Bonjour avec happiness!

Thursday, May 21, 2009

Dashboard Pear

Sometimes, "because you can" is sufficient rationale to act on a juvenile flight of fancy.

Wednesday, May 20, 2009

Barking up the Wrong Mushroom

I'm neither mycologist nor arborist. Indeed, when it comes to identifying fungi, my utter inability exceeds my ignorance of tree species. But that doesn't mean I can't appreciate the impressive esthetics of each. Take these mushrooms, growing on a birch up north....


As for trees, there are those who can name a tree based on a brief glance at its bark. Not me. Well, I think I've got the birch down. At least, as a genus. But don't ask me to taxonomize the species....


Beyond the most rudimentary taxonomic identifications, however, I might as well be watching the old Monty Python routine involving the larch (And now, number two, the larch -- the...larch).
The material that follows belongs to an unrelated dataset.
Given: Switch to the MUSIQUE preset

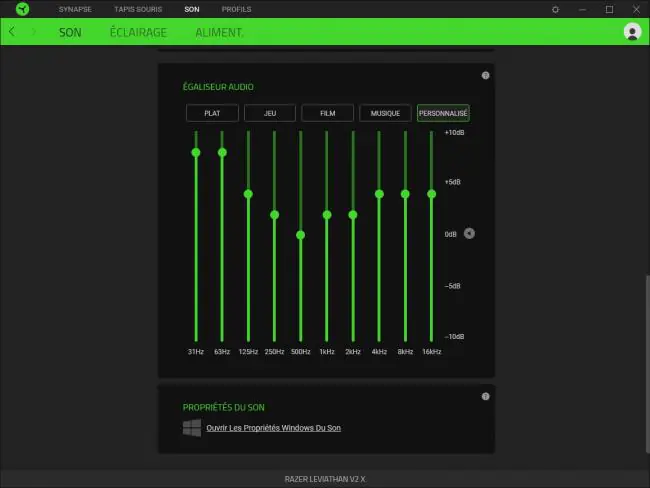Looking at the screenshot, I should click(385, 113).
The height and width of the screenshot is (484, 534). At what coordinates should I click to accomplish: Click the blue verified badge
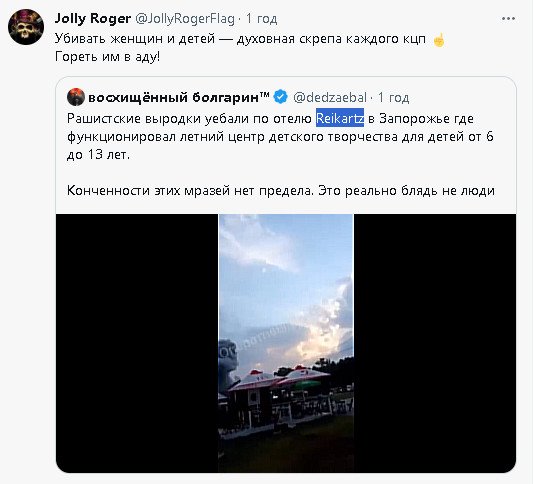[281, 97]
This might be a larch, for all I know....


...but I just like the look of its bark.

Tuesday, May 19, 2009

Twilight Frog Opera

There is a small lake up north, near a town with a name that means towering hill and another town with a name that means stop. At twilight, the frogs establish a chorus that is operatic.
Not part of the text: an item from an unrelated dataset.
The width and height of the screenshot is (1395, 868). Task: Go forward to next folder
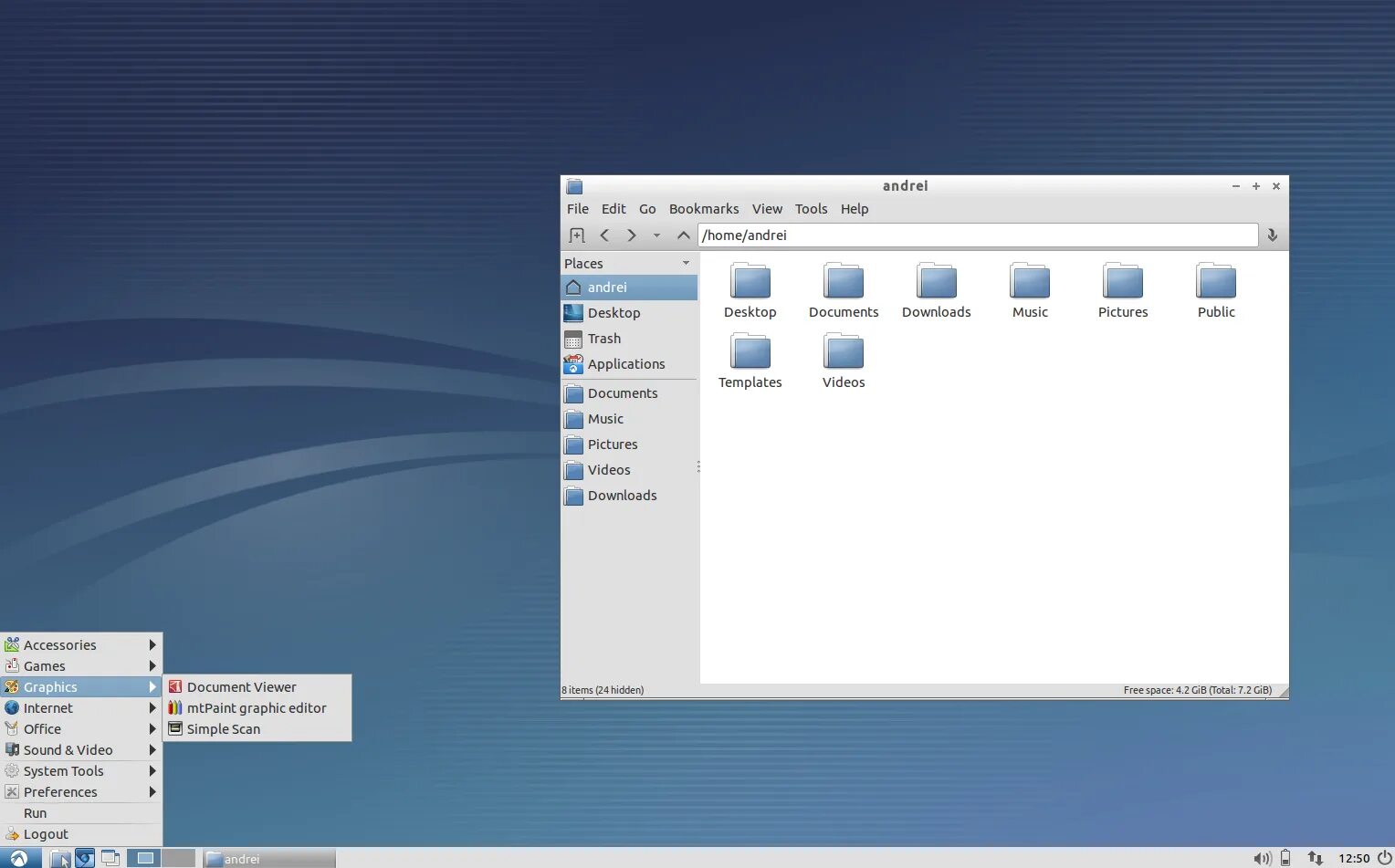[631, 235]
The next morning, the operatic twilight frog chorus is replaced by arias of birdsong, and daylight reveals the small lake in greater detail as gusts of wind riffle the water's surface.
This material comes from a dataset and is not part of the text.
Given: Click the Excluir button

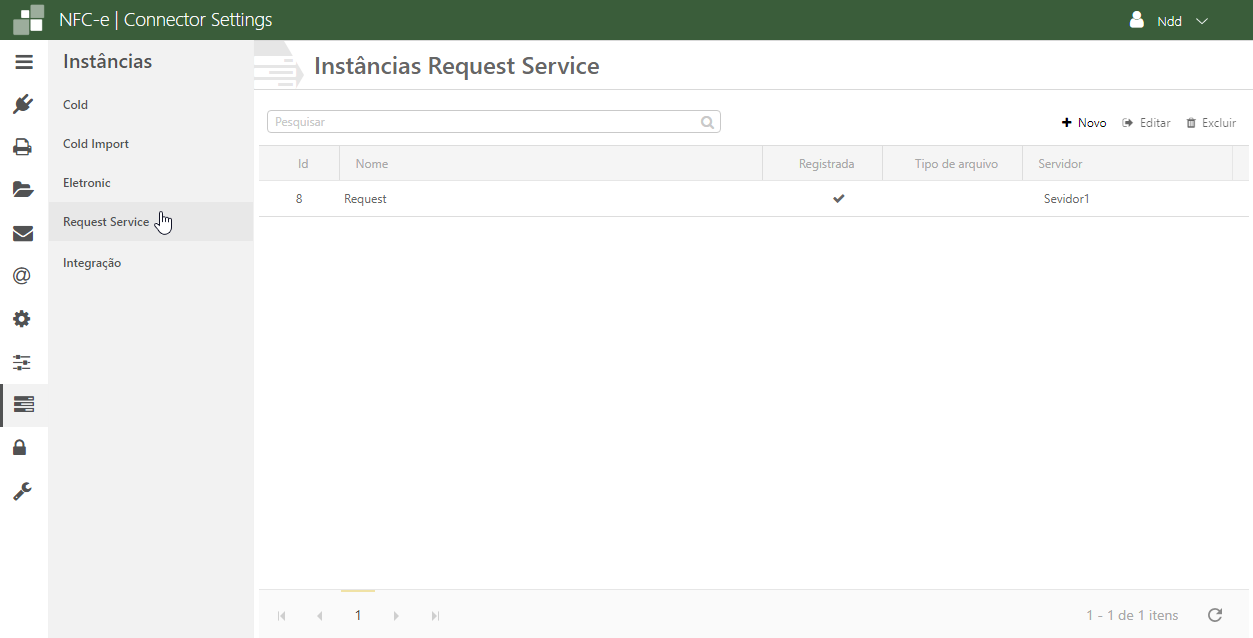Looking at the screenshot, I should pos(1211,123).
The duck is quackless. A decoy.

Thursday, May 14, 2009

PT Cruiser Blue


I often walk or bike past this PT Cruiser on the commute to and from work. Reckon it's one of the most beautiful paint colors I've ever seen on a car.

Saturday, May 9, 2009

Word Spy Etymologizes Flotsametrics

Paul McFedries' Word Spy site, which tracks and documents the etymologies of neologisms, has a good one this week that relates to the first word in this blog's title. It's flotsametrics, a noun defined as "the use of floating debris to study ocean currents." The listing goes on to list sample citations, including the earliest known usage, by the scientist who coined it, during a 2003 appearance on NPR. If you've read The World Without Us, by Alan Weisman, or have heard of the North Pacific Gyre, this is a word to savor.

Friday, May 8, 2009

Zombie Lit 101

Pride and Prejudice and Zombies is a big hit for Quirk Books, one of the more intriguing publishers on the contemporary landscape. I'm looking forward to reading Seth Grahame-Smith's collaboration with the late Jane Austen....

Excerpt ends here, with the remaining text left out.